[GLOBAL ECONOMIC TIMES] ChatGPT developer OpenAI plans to entrust the production of its own artificial intelligence (AI) chips to Taiwan's TSMC, the world's largest foundry (semiconductor consignment production) company. The chip design will be handled by Broadcom, an American semiconductor design company. The purpose is to reduce dependence on NVIDIA, which holds the AI semiconductor hegemony.
On the 29th (local time), Reuters reported, “Open AI plans to develop its own chips with Broadcom to diversify chip supply and reduce costs.” In addition to developing its own chips, OpenAI has decided to increase the proportion of AI chips it procures from AMD, Nvidia's competitor.
Broadcom is in charge of chip design. Broadcom is an American fabless (semiconductor design company) that specializes in communication chip design. Google's deep learning specialized chip, Tensor Processor Unit (TPU), and Meta's AI chip 'Mita' are based on Broadcom's design. China's ByteDance, the operator of China's video platform TikTok, has also begun developing AI chips with Broadcom.

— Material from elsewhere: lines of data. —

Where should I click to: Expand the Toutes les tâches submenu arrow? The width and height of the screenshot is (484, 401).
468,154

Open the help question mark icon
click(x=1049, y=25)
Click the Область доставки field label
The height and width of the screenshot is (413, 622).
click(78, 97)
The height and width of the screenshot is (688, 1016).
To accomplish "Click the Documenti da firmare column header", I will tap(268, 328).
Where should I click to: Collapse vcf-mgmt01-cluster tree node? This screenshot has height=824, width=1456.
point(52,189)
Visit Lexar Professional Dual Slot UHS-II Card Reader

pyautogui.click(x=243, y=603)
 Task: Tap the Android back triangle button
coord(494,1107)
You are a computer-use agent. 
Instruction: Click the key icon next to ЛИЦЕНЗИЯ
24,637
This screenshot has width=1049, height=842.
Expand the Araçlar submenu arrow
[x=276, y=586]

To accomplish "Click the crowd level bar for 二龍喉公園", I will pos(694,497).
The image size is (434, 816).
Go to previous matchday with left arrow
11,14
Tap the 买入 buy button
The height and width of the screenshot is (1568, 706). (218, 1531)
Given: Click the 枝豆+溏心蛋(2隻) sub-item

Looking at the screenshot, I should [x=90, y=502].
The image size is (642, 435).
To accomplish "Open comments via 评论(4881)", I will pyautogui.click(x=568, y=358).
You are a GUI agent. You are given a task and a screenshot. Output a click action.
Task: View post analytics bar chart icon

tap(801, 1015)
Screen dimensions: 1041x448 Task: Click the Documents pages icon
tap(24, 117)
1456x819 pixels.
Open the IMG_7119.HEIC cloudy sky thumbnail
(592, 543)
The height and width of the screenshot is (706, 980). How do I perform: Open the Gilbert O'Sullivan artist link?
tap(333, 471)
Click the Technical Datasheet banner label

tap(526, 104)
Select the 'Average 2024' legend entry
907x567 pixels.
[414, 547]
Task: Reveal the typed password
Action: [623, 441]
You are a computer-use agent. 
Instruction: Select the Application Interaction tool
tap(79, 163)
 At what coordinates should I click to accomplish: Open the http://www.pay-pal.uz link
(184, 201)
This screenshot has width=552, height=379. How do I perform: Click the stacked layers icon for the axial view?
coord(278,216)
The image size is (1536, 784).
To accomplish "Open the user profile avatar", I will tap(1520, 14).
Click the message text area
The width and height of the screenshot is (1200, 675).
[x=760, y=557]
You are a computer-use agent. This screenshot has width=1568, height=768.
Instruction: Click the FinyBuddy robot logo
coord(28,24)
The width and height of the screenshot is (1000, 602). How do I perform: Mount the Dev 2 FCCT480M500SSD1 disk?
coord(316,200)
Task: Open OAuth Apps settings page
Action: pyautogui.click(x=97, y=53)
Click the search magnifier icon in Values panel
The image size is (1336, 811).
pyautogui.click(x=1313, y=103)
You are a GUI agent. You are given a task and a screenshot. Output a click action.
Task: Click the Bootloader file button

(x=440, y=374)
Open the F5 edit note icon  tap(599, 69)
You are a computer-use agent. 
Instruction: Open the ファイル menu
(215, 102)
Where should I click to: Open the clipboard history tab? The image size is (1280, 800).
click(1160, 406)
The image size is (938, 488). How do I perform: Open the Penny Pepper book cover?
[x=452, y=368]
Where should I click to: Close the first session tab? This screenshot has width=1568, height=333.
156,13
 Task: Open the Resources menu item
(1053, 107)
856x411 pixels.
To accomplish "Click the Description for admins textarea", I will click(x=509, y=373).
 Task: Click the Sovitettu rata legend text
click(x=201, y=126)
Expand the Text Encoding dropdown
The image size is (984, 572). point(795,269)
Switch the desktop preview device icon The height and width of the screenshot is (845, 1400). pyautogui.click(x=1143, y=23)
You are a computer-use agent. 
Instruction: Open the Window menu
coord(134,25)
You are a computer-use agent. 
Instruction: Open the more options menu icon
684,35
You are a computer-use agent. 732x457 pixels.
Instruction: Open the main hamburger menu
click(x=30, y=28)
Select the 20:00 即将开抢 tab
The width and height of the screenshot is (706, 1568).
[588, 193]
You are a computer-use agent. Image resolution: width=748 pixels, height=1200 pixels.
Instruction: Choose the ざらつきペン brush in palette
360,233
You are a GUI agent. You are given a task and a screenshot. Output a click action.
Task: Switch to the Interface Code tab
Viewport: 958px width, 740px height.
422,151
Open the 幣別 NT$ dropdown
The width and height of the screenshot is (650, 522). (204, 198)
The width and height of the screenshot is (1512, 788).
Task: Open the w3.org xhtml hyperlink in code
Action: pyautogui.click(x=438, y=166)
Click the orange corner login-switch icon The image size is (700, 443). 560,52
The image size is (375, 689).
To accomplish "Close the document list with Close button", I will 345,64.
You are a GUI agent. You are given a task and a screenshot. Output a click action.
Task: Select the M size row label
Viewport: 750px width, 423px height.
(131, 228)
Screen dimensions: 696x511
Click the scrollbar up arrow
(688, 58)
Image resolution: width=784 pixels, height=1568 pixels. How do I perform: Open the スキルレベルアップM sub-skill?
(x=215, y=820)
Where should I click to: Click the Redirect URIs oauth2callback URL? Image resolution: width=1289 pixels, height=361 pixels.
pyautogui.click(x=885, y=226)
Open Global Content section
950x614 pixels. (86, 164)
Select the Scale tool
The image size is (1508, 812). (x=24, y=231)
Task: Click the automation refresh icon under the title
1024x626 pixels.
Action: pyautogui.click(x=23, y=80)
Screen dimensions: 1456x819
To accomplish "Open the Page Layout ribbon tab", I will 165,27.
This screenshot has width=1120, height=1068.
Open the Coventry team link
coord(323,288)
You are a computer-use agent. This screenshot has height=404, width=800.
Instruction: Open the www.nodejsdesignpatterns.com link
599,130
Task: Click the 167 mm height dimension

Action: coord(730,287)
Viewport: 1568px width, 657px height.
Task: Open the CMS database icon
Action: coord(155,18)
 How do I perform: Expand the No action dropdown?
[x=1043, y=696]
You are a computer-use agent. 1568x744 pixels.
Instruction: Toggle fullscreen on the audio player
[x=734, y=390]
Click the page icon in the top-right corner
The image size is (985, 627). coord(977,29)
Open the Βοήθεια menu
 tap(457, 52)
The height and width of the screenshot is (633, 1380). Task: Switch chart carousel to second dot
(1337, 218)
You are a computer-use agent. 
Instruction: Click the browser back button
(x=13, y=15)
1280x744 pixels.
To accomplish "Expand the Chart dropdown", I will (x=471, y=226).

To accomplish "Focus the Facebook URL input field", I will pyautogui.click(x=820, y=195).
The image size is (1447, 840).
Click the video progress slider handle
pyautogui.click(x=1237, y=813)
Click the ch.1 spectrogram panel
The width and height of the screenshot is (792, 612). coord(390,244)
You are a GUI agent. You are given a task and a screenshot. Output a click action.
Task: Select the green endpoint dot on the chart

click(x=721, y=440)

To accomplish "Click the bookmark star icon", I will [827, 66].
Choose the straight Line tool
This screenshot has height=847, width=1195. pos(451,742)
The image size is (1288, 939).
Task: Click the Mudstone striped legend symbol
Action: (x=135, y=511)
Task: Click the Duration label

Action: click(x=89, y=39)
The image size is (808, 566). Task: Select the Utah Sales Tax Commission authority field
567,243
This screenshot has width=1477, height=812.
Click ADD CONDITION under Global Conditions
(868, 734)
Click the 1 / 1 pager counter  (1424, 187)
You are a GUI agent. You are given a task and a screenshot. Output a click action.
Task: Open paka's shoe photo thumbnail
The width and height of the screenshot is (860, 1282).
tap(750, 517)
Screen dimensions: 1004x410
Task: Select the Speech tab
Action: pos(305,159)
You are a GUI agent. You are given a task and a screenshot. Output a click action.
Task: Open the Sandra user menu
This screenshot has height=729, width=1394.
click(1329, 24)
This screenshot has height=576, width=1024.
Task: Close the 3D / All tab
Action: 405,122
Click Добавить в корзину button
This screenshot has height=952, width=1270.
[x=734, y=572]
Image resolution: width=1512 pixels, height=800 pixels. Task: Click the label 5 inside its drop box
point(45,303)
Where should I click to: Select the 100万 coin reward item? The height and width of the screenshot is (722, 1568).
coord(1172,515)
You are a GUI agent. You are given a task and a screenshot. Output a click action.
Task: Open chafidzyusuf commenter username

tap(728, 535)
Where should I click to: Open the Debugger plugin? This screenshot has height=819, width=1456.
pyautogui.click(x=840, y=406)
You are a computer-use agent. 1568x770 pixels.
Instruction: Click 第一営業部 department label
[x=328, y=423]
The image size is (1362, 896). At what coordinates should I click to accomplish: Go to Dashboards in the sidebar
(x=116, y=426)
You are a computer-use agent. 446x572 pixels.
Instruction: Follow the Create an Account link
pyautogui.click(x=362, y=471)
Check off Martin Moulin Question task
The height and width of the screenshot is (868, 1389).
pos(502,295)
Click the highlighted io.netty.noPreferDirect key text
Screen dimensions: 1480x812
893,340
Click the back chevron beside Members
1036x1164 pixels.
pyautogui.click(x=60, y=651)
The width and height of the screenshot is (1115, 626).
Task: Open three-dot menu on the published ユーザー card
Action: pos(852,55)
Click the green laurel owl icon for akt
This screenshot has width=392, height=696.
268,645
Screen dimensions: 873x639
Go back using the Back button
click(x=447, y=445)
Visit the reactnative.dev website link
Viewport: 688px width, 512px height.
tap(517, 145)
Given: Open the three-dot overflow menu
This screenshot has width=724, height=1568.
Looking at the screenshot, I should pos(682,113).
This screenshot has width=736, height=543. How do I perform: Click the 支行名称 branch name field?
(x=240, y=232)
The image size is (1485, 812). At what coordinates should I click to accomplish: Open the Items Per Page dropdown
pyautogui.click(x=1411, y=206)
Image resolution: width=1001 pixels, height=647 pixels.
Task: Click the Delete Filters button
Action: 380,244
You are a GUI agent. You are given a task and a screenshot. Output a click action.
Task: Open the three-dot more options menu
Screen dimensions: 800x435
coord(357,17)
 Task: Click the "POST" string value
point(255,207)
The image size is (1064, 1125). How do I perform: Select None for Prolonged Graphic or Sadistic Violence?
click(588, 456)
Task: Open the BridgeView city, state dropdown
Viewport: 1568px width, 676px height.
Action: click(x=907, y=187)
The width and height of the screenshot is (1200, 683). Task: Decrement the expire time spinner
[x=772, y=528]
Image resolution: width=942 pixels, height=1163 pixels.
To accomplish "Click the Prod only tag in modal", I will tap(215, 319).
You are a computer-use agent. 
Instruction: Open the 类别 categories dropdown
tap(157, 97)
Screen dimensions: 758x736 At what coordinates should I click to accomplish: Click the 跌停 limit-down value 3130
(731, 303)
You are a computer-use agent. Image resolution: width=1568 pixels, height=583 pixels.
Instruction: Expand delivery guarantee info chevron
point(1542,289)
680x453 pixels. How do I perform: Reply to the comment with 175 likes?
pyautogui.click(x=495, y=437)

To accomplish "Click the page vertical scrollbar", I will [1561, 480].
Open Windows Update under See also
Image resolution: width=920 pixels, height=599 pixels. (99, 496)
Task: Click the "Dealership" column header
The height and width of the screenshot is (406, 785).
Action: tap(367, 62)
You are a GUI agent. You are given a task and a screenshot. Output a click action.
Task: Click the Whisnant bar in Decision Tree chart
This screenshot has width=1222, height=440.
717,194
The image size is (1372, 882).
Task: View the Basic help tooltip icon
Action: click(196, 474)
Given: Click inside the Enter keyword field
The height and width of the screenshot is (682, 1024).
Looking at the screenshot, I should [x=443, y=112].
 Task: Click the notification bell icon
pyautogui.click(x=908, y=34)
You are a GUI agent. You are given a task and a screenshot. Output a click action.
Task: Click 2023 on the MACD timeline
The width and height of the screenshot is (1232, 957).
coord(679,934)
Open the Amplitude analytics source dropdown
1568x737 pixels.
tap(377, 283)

Manufacturing is handled by TSMC. Originally, OpenAI CEO Sam Altman envisioned a worldwide ‘fab (semiconductor factory) network’ to cover the vast demand for AI chips. To this end, it is known that they have drawn up a plan to raise funds amounting to 7 trillion dollars (approximately 9,300 trillion won), and have also met with a number of investors from the Middle East and other countries. Reuters reported, “OpenAI envisioned a high-cost plan consisting of networks of multiple foundries,” and added, “However, due to cost and time issues, this ambitious plan was abandoned and the company pivoted to solely focus on design.”
In order to maintain the large language model (LLM), which is the basis for AI learning and inference, a huge amount of computing chips are essential. Representative examples include AI computing graphics processing units (GPUs) for servers such as NVIDIA A100 and H100. AI companies spend billions of dollars every year on chips. OpenAI has been examining many options to lower chip costs and diversify supply. It is for this reason that Altman visited Korea in June of last year and January of this year. CEO Altman also toured Samsung Electronics' Pyeongtaek Foundry semiconductor production line in January, raising expectations for orders.